The CBA share price jumped over 1.4% to $104.82 even as the S&P/ASX 200 Index (Index:^AXJO) struggled to hold its head above water.
Investors aren’t perturbed by news that the bank may be in breach of anti-money laundering laws, reported the Australian Financial Review.
Money laundering scandal fails to dampen CBA share price
The potential legal headache is linked to an investigation into BSP Financial Group Ord Shs (ASX: BFL) by Papua New Guinea authorities.
BSP is a partner of CBA and to National Australian Bank (ASX: NAB). The report hasn’t impacted on the NAB share price either as it jumped 0.7% to $26.86.
The two ASX big banks are correspondent banks to BSP. This means CBA and NAB provide a channel for BSP’s customers to transfer money in and out of Australia.
How BSP’s legal problem can impact on CBA and NAB
If BSP is found guilty and is punished with sanctions, CBA and NAB will be liable under Australian law as Australian banks are required to undertake regular due diligence of their partners.
Investors will be getting another serious case of déjà vu. Australia’s largest financial institutions have a long and sorry track record of breaching regulations and behaving badly.
They have since made strides in cleaning up their act following the Haynes Royal Commission, although this latest development is a setback.
BSP under investigation
The PNG money laundering probe into BSP started in late 2019 by Financial Analysis and Supervision Unit (FASU), according to the AFR.
BSP was issued with a “show cause notice” as to why it shouldn’t be sanctioned by FASU in late 2020.
The sanctions could involve a fine, enforceable undertaking, formal public warning and/or having an enhanced audit process imposed upon the newly listed bank.
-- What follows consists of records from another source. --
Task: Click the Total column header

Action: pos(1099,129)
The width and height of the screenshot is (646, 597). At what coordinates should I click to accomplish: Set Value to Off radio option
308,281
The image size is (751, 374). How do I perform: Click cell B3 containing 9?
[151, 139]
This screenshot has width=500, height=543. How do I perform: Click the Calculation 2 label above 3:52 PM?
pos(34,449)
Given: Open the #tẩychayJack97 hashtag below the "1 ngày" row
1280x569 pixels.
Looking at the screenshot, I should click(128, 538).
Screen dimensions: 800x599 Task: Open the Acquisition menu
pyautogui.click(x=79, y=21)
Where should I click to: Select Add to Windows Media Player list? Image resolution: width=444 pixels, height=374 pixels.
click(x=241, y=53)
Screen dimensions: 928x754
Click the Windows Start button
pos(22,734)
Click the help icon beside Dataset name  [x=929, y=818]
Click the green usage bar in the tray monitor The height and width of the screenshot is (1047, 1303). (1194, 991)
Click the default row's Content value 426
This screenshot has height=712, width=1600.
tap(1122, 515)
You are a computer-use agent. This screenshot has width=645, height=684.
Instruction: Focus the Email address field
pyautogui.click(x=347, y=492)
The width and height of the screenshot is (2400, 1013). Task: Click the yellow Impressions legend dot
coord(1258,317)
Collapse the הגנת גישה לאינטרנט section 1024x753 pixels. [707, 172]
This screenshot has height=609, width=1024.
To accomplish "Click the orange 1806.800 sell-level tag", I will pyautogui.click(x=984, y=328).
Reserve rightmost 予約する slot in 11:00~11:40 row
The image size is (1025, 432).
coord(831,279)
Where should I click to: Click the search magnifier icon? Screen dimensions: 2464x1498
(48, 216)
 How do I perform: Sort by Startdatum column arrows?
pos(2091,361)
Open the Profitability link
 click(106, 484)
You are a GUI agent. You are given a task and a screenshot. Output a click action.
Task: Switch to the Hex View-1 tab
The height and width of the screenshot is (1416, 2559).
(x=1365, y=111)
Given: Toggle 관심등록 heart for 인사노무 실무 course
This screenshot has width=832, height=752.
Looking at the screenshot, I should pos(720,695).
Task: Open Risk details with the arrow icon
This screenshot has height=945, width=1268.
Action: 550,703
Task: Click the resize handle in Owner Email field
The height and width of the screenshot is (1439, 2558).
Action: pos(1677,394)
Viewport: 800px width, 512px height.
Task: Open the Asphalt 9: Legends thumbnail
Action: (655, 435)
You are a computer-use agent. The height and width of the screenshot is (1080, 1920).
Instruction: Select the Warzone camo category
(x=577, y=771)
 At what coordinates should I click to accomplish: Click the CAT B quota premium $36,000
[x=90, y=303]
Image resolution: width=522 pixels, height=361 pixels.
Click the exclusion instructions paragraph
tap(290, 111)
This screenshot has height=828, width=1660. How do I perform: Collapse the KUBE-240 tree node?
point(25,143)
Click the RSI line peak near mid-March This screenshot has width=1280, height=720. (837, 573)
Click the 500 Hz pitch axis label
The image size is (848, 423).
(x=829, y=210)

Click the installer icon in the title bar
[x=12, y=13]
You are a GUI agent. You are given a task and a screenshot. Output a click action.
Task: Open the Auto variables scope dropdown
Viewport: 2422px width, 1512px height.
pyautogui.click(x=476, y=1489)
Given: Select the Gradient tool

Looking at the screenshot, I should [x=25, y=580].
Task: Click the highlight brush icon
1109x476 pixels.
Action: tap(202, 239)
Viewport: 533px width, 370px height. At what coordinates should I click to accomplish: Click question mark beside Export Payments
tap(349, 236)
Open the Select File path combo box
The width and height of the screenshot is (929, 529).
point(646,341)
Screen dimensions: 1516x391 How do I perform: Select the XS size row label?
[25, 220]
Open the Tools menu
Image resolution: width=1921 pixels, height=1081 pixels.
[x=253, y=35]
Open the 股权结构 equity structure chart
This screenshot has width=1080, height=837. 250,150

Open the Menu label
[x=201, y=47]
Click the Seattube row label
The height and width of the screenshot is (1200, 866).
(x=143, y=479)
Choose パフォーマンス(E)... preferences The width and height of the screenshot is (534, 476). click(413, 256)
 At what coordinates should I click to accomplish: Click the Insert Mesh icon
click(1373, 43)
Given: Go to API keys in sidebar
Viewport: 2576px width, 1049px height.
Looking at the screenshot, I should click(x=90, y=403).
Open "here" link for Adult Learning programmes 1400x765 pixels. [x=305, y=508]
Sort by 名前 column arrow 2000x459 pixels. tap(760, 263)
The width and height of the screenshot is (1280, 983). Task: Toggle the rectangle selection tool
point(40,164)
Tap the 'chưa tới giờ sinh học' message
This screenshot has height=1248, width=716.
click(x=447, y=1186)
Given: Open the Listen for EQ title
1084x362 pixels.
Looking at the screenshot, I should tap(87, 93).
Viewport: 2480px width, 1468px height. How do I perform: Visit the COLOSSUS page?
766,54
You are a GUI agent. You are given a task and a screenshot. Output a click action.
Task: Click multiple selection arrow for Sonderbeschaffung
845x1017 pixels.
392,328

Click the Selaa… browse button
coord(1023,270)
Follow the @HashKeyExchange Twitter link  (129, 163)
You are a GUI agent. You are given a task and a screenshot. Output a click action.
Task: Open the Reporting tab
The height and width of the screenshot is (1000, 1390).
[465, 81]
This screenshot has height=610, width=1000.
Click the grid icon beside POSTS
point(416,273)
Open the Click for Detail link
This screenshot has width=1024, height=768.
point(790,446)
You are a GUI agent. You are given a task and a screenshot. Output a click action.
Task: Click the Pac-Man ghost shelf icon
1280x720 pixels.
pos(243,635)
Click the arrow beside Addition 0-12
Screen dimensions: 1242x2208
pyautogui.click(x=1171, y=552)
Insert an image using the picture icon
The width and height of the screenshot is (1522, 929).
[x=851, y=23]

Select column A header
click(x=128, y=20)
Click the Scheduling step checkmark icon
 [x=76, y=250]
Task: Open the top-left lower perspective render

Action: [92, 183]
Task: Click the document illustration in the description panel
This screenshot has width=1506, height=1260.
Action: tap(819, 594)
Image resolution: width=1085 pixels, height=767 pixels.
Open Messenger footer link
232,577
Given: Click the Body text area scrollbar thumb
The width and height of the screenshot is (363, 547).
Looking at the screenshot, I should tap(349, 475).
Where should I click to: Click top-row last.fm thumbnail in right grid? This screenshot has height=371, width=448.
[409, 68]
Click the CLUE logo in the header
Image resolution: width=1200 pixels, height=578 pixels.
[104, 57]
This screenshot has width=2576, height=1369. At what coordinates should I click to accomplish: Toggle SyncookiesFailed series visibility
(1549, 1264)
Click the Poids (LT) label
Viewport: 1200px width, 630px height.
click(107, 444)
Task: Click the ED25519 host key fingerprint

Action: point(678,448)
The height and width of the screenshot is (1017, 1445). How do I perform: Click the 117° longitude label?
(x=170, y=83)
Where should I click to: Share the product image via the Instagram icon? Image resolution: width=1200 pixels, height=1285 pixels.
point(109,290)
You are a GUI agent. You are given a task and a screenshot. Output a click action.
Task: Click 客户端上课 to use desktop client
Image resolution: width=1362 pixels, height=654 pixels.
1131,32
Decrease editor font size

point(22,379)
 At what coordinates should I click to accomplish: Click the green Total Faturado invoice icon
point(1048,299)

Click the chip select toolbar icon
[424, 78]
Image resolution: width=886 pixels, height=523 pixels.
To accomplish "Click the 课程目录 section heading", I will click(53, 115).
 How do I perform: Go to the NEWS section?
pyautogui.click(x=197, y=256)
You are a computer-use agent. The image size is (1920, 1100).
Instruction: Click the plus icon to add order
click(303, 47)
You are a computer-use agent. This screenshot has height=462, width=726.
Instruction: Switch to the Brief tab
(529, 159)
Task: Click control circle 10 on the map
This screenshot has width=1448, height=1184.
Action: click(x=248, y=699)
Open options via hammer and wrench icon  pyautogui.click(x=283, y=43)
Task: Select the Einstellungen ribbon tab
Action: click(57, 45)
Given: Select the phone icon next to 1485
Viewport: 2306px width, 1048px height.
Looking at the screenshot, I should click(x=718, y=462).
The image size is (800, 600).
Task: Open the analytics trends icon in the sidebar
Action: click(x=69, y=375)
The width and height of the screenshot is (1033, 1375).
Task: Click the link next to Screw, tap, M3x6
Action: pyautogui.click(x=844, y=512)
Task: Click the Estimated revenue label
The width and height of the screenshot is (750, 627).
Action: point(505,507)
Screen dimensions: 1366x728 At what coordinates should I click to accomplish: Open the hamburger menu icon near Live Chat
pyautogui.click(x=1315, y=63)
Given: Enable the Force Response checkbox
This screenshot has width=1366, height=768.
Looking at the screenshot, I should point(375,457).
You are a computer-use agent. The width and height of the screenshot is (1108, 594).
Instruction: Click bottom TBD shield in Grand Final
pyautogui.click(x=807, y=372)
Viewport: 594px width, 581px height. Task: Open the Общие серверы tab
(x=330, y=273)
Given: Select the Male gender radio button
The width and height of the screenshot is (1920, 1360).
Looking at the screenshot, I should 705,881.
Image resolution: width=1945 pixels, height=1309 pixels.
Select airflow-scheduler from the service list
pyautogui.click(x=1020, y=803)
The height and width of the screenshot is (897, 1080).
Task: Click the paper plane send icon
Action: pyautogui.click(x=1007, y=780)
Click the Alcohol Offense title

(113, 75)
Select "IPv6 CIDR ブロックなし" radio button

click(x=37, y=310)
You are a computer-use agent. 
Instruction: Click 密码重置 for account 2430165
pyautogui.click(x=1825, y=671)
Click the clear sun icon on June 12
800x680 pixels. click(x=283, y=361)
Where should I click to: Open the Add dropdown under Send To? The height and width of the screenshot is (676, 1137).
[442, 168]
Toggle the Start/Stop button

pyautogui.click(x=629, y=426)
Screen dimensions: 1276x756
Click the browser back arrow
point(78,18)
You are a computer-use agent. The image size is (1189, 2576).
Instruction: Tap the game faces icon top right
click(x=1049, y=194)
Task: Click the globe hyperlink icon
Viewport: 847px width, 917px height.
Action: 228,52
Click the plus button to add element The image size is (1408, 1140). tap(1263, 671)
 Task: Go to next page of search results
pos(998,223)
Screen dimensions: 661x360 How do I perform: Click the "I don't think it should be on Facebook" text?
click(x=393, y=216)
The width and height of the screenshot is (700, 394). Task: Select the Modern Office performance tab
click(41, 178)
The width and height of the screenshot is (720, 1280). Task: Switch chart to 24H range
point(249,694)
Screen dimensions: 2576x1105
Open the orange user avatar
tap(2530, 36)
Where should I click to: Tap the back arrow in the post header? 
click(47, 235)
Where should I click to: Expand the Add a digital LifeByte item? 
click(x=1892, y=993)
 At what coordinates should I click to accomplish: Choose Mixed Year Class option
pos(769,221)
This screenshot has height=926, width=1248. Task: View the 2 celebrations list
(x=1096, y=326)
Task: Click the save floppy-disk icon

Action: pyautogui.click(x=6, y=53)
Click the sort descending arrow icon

BSP floated on the ASX on 25 May but it didn’t disclose the money laundering probe. However, it did highlight “elevated corruption risk” in documents lodged on the ASX.
This probably won’t cut it with the ASX or shareholders if it is proven that BSP had known about the probe by FASU.
Both CBA and NAB declined to comment on BSP, according to the AFR. The big banks would only say they comply with Australian regulations.
Shareholders will be hoping this is true.